**What you will do:** Word for word, repeat each entry that follows.

**Supplied material:**
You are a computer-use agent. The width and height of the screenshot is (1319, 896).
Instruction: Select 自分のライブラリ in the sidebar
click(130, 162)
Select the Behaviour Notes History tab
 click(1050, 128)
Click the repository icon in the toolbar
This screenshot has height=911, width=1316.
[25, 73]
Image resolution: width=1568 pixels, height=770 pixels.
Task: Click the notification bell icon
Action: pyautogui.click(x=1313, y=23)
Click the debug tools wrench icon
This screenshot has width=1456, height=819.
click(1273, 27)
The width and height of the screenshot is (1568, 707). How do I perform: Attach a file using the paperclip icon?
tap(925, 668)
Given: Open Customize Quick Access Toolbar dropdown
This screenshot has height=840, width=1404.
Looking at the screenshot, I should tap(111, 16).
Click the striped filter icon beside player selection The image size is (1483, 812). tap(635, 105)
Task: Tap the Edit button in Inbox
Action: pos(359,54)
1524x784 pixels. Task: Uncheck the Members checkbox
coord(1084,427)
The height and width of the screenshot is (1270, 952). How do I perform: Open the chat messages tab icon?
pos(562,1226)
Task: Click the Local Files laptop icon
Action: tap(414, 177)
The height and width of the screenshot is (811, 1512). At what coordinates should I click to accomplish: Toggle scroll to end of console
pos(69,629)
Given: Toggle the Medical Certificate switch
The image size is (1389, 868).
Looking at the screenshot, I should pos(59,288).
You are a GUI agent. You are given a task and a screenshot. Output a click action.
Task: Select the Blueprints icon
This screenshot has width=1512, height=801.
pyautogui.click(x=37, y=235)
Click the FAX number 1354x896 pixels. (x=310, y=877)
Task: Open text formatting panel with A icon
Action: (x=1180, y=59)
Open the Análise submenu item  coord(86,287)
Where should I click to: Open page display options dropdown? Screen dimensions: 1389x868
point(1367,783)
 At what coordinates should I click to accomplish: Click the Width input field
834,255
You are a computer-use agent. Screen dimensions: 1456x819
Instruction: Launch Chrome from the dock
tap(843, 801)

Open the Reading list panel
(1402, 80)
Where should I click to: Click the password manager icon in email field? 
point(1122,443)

**Exercise response:**
You are a computer-use agent. The width and height of the screenshot is (1319, 896).
Instruction: Select 自分のライブラリ in the sidebar
click(130, 162)
Select the Behaviour Notes History tab
 click(1050, 128)
Click the repository icon in the toolbar
This screenshot has height=911, width=1316.
[25, 73]
Image resolution: width=1568 pixels, height=770 pixels.
Task: Click the notification bell icon
Action: pyautogui.click(x=1313, y=23)
Click the debug tools wrench icon
This screenshot has width=1456, height=819.
click(1273, 27)
The width and height of the screenshot is (1568, 707). How do I perform: Attach a file using the paperclip icon?
tap(925, 668)
Given: Open Customize Quick Access Toolbar dropdown
This screenshot has height=840, width=1404.
Looking at the screenshot, I should tap(111, 16).
Click the striped filter icon beside player selection The image size is (1483, 812). tap(635, 105)
Task: Tap the Edit button in Inbox
Action: pos(359,54)
1524x784 pixels. Task: Uncheck the Members checkbox
coord(1084,427)
The height and width of the screenshot is (1270, 952). How do I perform: Open the chat messages tab icon?
pos(562,1226)
Task: Click the Local Files laptop icon
Action: tap(414, 177)
The height and width of the screenshot is (811, 1512). At what coordinates should I click to accomplish: Toggle scroll to end of console
pos(69,629)
Given: Toggle the Medical Certificate switch
The image size is (1389, 868).
Looking at the screenshot, I should pos(59,288).
You are a GUI agent. You are given a task and a screenshot. Output a click action.
Task: Select the Blueprints icon
This screenshot has width=1512, height=801.
pyautogui.click(x=37, y=235)
Click the FAX number 1354x896 pixels. (x=310, y=877)
Task: Open text formatting panel with A icon
Action: (x=1180, y=59)
Open the Análise submenu item  coord(86,287)
Where should I click to: Open page display options dropdown? Screen dimensions: 1389x868
point(1367,783)
 At what coordinates should I click to accomplish: Click the Width input field
834,255
You are a computer-use agent. Screen dimensions: 1456x819
Instruction: Launch Chrome from the dock
tap(843, 801)

Open the Reading list panel
(1402, 80)
Where should I click to: Click the password manager icon in email field? 
point(1122,443)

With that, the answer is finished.